With the surplus far off in the rear view mirror, Bush has been charging up the national credit card at a rate that would earn every citizen enough frequent flier miles for a first class trip to the sun. What does this have to do with lower interest rates you ask? Just hang with me as I tie this all together. So we are in serious debt, primarily to the Chinese, but also Japan, Brazil, Great Britain, and on and on. So out of hand is our debt situation that repayment could come only with painful, politically lethal cuts in programs that would affect us all. Our nation’s finances are such that the credit rating agency Moody’s has threatened the nation’s AAA rating unless vast changes are made to our finances. Wow. US Treasuries as junk bonds. Who would have thought that back in the days of the hanging chad?
All of which has sent the US dollar to plummetting resulting in record food and energy prices as it takes more dollars to purchase the same amount of commodities in foreign markets. Oil prices move inversely to the US dollar. As our dollar trades lower the price of oil - and by extension food, gas, coco puffs and everything else - goes higher.

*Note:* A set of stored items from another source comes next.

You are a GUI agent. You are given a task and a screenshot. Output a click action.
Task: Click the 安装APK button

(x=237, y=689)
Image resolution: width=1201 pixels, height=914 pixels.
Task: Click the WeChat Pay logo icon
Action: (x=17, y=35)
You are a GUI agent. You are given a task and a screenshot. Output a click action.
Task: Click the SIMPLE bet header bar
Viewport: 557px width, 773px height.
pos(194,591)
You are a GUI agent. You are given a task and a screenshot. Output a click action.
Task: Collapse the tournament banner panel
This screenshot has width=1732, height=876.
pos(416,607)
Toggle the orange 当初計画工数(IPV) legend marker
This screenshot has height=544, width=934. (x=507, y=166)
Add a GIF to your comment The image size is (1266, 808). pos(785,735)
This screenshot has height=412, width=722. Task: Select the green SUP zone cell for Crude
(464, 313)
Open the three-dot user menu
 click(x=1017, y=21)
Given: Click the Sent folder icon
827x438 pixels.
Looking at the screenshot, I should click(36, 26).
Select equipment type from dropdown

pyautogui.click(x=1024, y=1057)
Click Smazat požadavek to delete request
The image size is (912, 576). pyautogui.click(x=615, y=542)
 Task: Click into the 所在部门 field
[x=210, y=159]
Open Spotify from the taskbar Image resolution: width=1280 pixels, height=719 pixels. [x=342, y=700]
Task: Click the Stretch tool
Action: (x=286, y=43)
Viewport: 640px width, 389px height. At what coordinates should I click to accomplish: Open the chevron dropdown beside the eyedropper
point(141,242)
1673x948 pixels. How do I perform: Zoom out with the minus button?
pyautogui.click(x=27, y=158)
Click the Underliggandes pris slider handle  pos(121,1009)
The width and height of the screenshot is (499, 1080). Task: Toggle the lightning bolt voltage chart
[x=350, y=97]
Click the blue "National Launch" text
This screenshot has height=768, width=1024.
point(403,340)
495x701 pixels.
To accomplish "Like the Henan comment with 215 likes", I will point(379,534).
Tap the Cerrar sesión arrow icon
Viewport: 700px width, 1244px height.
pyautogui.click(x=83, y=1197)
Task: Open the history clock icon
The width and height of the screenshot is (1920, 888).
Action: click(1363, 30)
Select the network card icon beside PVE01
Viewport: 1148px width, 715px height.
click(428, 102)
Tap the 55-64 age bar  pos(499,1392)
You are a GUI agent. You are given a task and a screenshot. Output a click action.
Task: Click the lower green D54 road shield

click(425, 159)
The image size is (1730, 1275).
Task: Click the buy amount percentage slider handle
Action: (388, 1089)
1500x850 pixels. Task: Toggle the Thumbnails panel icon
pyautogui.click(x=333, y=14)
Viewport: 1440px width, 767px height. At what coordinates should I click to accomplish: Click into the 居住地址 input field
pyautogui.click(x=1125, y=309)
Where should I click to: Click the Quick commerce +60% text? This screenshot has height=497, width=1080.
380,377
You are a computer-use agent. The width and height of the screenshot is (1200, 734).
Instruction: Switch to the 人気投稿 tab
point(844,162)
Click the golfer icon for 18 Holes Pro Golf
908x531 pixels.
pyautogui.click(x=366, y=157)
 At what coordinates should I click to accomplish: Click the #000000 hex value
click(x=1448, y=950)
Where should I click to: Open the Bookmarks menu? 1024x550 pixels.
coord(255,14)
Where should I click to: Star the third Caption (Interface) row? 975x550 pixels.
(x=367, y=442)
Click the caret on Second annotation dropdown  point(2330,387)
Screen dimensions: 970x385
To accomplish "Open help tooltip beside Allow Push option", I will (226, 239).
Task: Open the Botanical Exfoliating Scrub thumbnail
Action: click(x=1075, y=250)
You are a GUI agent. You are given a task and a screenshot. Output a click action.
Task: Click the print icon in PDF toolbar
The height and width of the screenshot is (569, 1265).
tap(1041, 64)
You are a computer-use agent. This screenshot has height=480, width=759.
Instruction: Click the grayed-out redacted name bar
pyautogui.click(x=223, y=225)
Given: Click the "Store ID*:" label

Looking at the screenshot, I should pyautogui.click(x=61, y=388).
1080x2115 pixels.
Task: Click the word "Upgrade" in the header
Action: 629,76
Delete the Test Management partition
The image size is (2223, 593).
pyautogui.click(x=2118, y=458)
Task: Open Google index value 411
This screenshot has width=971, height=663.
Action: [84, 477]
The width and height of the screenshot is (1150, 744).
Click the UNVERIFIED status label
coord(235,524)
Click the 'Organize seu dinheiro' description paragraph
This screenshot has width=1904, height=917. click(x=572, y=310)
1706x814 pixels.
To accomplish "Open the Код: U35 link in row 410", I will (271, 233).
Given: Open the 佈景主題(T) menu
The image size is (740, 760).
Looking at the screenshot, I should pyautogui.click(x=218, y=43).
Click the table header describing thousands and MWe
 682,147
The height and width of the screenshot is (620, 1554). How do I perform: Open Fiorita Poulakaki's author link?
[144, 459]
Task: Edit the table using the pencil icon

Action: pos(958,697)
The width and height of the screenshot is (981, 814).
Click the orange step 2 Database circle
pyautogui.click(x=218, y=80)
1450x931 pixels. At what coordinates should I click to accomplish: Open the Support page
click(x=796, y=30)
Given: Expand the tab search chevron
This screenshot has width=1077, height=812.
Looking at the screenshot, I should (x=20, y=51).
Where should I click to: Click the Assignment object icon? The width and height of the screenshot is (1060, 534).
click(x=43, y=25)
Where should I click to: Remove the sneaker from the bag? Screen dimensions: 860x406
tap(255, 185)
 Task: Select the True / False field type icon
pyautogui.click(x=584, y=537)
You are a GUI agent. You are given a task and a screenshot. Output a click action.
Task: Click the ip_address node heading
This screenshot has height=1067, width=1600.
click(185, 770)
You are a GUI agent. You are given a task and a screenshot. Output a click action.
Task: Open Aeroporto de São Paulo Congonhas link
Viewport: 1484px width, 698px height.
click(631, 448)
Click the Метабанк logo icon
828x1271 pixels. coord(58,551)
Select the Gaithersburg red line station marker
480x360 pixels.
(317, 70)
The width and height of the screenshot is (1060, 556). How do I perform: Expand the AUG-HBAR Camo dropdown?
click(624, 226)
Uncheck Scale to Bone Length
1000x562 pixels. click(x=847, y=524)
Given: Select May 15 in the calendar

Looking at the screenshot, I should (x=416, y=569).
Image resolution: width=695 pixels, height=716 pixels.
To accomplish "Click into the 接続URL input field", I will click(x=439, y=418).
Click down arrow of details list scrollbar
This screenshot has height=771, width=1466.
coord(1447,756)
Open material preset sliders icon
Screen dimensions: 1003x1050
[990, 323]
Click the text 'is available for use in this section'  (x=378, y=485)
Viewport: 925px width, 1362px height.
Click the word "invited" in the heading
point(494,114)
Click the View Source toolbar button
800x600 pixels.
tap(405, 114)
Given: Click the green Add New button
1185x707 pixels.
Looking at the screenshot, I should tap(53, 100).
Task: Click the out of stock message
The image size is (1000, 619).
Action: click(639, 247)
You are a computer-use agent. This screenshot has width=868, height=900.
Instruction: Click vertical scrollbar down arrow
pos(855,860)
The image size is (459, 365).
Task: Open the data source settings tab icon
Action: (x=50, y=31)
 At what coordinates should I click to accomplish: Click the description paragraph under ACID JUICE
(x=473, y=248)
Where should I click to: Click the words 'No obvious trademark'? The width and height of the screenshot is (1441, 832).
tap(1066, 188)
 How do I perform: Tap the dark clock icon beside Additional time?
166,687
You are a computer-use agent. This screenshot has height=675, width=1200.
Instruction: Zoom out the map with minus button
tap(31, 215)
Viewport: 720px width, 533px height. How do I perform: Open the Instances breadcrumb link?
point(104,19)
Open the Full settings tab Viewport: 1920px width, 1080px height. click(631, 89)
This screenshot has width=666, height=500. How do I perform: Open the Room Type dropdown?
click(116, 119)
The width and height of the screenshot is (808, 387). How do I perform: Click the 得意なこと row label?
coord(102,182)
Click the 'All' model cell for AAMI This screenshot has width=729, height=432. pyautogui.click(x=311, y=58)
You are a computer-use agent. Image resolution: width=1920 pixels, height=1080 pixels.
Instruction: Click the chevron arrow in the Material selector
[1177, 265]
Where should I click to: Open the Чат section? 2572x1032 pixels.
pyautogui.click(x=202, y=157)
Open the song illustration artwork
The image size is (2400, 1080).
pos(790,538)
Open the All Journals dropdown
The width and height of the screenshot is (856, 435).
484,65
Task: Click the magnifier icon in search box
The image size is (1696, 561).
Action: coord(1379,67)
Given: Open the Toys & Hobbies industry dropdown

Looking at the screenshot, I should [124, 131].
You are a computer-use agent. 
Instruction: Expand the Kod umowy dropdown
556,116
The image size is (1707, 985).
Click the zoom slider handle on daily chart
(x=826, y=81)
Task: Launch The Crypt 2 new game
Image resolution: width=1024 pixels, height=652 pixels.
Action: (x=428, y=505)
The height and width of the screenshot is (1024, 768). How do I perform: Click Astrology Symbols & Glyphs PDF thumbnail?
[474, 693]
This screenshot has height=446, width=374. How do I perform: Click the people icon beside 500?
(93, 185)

And here, friends, is my point: When the Fed lowers interest rates it causes the dollar to fall further (securities paying lower rates have less appeal on the open market). From this you can see that the current Fed policy is counter intuitive. If the Fed wanted to put more money into the consumer till they would be adhering to a strong dollar policy. This would cause oil prices to drop precipitously, placing far more cash in consumer’s pockets than would any cut in interest rates.
So if this is the case, then what is the Fed up to? Sit down now because the answer is rather frightening. The operative word my friends is monetization.
Let’s say that one slowly…Â M O N E T I Z A T I O N.
Without getting to deep into arcane economic policy, monetization is the process by which a government essentially cranks up the printing press and floods the market with dollars (or rubbles, shekels, marks, etc.). The excessive liquidity devalues the currency and those devalued dollars are used to pay off the nation’s debts. This reason this appeals to the morally bankrupt pol is because nobody realizes you have done it until you’ve long packed the white house china in your duffle and jetted back to the ranch. In your wake those on fixed incomes are poverty striken, a nation’s savings has been wiped out, and the setting sun of an empires goes dark. It’s quite a price to pay to bookend our troops on the Ayotollas’ borders. Let’s add proliferation of nukes in the the most unstable region in the history of the galaxy to the bill.
If you don’t believe this is what is going on, go grab a shopping cart at your supermarket and see how much a hundred dollar bill fills it with when Bush first came to office. We are nipple deep into the process of monetization and devaluation. Maybe it’s time to put flag pins and roosting chickens aside and examine some of real issues that the next president will be grappling with.